_To do_.
Scan the entries that follow for the word "trigger", then report every line in which it appears.

----- Data extract -----

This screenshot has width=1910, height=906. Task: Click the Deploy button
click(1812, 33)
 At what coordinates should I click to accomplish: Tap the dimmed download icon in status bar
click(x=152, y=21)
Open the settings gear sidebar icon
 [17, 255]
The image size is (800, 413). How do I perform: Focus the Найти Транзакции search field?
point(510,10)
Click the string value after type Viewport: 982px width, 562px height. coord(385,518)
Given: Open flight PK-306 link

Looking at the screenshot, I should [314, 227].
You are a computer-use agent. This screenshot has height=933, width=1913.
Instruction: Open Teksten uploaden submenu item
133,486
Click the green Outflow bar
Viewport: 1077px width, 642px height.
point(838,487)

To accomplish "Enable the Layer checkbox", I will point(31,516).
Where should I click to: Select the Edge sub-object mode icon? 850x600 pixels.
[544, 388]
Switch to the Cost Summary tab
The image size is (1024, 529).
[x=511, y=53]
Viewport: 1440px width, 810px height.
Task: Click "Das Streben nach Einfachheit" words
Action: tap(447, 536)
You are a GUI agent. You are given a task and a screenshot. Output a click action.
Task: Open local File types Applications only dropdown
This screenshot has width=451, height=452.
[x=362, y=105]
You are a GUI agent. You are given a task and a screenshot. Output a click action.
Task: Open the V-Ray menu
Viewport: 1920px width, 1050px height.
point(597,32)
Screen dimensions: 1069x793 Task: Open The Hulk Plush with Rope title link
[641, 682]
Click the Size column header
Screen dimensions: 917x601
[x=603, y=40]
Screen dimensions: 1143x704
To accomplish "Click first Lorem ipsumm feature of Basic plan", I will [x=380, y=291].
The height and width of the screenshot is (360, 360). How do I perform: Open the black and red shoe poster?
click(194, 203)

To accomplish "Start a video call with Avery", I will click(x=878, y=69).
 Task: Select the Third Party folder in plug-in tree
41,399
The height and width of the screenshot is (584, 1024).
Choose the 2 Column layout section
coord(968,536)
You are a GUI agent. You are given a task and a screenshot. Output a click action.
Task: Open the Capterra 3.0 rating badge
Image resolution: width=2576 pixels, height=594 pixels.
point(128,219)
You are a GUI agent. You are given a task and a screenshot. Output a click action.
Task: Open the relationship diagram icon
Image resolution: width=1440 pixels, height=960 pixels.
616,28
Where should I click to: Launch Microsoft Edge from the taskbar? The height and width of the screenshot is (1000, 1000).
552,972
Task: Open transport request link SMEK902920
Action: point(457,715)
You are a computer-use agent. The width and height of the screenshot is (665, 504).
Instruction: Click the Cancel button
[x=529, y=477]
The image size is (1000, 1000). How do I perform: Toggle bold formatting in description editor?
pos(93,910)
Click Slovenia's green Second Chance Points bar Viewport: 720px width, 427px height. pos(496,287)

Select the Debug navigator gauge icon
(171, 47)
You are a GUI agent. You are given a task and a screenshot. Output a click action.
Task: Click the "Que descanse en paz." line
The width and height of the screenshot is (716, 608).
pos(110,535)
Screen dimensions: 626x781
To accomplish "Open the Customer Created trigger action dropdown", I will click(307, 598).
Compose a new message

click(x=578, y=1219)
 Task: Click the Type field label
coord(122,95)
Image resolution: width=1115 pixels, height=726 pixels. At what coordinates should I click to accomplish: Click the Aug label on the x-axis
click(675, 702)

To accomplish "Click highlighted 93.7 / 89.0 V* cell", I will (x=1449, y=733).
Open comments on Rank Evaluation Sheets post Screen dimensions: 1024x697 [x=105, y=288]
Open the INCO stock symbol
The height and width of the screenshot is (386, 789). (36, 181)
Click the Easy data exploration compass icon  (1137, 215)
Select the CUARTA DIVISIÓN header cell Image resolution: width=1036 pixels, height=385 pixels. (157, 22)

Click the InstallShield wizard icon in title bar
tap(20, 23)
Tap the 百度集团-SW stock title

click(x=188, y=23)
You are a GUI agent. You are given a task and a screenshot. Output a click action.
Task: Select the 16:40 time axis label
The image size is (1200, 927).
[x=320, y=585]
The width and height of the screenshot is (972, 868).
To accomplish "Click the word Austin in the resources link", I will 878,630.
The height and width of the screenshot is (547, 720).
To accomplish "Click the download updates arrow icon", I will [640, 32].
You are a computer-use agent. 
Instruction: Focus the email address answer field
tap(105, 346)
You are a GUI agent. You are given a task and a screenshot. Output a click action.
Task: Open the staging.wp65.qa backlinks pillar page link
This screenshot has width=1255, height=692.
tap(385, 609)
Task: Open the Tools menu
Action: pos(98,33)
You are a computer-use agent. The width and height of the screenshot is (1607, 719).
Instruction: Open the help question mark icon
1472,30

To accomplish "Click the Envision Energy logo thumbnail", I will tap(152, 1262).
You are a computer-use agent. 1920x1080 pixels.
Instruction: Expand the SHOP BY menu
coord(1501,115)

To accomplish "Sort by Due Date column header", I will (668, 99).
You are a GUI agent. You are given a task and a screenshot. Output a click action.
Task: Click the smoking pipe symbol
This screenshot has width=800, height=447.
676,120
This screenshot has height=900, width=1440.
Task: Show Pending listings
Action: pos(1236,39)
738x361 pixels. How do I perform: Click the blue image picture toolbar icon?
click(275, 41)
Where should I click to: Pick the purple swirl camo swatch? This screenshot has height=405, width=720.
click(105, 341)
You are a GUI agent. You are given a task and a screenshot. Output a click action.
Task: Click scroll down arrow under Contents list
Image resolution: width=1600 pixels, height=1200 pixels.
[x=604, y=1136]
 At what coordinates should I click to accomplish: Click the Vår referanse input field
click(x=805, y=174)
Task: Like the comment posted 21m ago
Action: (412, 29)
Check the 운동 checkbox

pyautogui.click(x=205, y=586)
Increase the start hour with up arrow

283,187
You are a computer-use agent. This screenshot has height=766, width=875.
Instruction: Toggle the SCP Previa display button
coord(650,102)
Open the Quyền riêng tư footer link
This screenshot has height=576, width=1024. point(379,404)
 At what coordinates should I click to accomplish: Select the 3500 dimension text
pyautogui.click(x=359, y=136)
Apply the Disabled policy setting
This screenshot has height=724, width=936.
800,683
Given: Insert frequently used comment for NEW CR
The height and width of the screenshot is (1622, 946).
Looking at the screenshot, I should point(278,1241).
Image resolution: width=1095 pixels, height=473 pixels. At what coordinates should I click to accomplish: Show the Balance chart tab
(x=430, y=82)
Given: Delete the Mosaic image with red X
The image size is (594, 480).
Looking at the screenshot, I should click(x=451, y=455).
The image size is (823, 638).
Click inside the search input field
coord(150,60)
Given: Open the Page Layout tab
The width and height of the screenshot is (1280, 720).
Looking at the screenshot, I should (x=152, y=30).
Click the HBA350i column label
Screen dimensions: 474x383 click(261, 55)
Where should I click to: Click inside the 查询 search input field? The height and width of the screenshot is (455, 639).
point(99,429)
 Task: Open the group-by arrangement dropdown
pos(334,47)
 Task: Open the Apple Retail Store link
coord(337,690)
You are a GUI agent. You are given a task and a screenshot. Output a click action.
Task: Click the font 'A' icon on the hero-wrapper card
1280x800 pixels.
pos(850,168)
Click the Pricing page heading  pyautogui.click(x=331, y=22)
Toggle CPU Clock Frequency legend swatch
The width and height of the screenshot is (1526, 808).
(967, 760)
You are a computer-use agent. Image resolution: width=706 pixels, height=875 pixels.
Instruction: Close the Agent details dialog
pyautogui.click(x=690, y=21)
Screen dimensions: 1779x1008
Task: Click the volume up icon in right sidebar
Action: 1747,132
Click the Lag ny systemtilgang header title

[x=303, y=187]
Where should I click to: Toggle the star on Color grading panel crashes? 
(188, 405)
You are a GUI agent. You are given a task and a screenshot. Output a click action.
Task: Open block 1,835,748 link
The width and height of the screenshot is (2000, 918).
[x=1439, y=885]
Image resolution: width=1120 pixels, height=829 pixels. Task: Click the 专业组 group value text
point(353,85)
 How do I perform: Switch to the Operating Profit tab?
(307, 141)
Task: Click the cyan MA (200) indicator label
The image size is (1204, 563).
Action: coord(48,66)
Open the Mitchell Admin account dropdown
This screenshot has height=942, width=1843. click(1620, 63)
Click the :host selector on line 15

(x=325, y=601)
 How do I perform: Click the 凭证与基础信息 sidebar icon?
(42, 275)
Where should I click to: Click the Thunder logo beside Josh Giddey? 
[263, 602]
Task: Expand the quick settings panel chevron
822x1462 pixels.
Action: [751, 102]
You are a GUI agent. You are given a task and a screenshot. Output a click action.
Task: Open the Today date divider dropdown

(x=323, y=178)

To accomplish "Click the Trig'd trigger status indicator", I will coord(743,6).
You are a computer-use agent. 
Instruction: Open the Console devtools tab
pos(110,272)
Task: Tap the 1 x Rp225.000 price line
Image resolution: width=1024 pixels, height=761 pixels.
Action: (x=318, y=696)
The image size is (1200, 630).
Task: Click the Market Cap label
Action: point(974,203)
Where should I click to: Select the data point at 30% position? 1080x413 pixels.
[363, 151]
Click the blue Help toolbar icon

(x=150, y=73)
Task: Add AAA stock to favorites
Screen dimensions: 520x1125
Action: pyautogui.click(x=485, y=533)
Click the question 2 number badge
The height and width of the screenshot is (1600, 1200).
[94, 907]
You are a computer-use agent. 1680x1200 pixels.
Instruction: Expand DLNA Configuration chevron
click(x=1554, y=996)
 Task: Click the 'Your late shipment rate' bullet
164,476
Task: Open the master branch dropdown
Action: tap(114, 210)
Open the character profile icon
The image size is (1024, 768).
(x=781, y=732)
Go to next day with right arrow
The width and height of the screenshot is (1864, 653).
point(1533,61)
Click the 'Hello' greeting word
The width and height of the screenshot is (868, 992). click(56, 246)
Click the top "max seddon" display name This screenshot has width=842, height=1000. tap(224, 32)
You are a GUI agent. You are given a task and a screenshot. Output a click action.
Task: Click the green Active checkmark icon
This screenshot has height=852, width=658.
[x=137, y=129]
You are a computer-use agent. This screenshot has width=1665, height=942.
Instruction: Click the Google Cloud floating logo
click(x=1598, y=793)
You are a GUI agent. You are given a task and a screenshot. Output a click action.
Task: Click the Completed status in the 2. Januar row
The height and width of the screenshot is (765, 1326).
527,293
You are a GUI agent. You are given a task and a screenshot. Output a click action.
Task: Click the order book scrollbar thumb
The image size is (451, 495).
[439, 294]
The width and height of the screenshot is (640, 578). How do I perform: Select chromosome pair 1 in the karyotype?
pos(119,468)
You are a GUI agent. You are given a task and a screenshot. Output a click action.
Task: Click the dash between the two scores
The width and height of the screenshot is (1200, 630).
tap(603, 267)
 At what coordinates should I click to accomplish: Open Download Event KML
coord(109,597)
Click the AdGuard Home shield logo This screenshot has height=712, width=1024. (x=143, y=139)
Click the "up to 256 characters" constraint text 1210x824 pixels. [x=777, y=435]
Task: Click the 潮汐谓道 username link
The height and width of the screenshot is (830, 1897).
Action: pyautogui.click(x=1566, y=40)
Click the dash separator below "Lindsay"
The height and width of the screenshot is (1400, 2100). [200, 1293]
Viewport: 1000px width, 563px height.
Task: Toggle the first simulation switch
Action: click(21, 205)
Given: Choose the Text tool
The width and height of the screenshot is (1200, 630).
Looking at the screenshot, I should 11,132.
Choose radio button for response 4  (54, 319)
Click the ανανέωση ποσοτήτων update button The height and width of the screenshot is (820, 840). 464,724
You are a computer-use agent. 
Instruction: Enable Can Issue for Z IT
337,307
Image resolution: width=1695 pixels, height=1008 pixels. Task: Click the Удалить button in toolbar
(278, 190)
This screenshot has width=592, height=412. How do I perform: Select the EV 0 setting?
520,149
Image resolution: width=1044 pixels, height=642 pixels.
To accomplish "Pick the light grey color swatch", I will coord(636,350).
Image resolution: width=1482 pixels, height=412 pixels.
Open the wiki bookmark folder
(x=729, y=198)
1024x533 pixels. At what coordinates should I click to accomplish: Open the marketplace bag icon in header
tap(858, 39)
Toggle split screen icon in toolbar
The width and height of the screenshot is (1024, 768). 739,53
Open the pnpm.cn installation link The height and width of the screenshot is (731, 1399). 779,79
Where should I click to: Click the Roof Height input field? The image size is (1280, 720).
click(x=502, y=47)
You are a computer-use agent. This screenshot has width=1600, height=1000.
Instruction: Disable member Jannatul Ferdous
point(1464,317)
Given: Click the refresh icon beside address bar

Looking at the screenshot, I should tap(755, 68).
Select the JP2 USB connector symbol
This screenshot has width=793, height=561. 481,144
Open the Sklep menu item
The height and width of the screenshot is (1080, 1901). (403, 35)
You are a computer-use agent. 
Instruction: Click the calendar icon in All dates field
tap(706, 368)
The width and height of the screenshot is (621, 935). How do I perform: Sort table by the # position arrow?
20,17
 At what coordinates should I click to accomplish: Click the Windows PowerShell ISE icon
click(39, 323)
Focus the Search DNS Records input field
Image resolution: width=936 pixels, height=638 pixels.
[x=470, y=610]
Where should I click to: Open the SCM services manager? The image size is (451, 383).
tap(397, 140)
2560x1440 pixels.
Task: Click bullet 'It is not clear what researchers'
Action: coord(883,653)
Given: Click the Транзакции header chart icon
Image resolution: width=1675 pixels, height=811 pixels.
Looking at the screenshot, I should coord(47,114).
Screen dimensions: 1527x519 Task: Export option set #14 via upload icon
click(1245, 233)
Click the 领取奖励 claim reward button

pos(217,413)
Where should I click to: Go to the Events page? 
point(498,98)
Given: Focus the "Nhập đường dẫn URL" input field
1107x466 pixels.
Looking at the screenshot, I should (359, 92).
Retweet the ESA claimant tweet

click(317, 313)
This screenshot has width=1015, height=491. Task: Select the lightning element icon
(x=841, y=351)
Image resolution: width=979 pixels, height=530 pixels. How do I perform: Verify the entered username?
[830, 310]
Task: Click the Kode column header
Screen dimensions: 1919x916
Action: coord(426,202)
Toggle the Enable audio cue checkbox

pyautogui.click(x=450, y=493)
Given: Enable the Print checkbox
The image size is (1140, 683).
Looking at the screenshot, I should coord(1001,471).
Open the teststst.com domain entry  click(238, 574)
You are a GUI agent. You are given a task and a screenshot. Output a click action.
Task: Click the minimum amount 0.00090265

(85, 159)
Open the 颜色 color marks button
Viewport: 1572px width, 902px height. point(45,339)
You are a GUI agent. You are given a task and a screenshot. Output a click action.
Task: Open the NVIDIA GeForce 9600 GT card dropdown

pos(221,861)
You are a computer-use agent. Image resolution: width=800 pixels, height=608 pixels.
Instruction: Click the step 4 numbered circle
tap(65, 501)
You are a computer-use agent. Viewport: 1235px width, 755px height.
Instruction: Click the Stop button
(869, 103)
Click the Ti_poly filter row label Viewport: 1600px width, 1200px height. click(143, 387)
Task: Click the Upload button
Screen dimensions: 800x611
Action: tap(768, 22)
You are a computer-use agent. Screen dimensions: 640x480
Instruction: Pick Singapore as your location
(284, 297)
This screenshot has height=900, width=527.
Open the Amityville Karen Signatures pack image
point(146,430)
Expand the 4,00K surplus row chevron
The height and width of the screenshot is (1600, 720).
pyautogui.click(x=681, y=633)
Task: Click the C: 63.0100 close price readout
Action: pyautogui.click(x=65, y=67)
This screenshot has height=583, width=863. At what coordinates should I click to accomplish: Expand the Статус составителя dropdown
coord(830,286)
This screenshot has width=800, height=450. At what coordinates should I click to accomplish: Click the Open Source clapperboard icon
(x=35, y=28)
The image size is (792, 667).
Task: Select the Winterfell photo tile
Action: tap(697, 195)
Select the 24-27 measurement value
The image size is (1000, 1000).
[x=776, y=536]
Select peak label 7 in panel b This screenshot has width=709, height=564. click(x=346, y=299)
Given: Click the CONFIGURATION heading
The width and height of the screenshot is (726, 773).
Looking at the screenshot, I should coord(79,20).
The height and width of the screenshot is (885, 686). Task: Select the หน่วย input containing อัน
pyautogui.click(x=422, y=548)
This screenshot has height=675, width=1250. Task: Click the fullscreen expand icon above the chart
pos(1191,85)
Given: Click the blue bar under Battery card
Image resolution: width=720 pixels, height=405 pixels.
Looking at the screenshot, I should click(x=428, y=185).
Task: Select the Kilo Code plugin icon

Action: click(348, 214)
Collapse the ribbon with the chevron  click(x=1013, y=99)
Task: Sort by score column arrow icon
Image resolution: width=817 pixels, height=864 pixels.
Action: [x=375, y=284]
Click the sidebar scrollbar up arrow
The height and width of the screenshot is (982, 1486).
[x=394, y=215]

-----

_Exercise solution_.
To accomplish "Open the Customer Created trigger action dropdown", I will click(307, 598).
To accomplish "Click the Trig'd trigger status indicator", I will coord(743,6).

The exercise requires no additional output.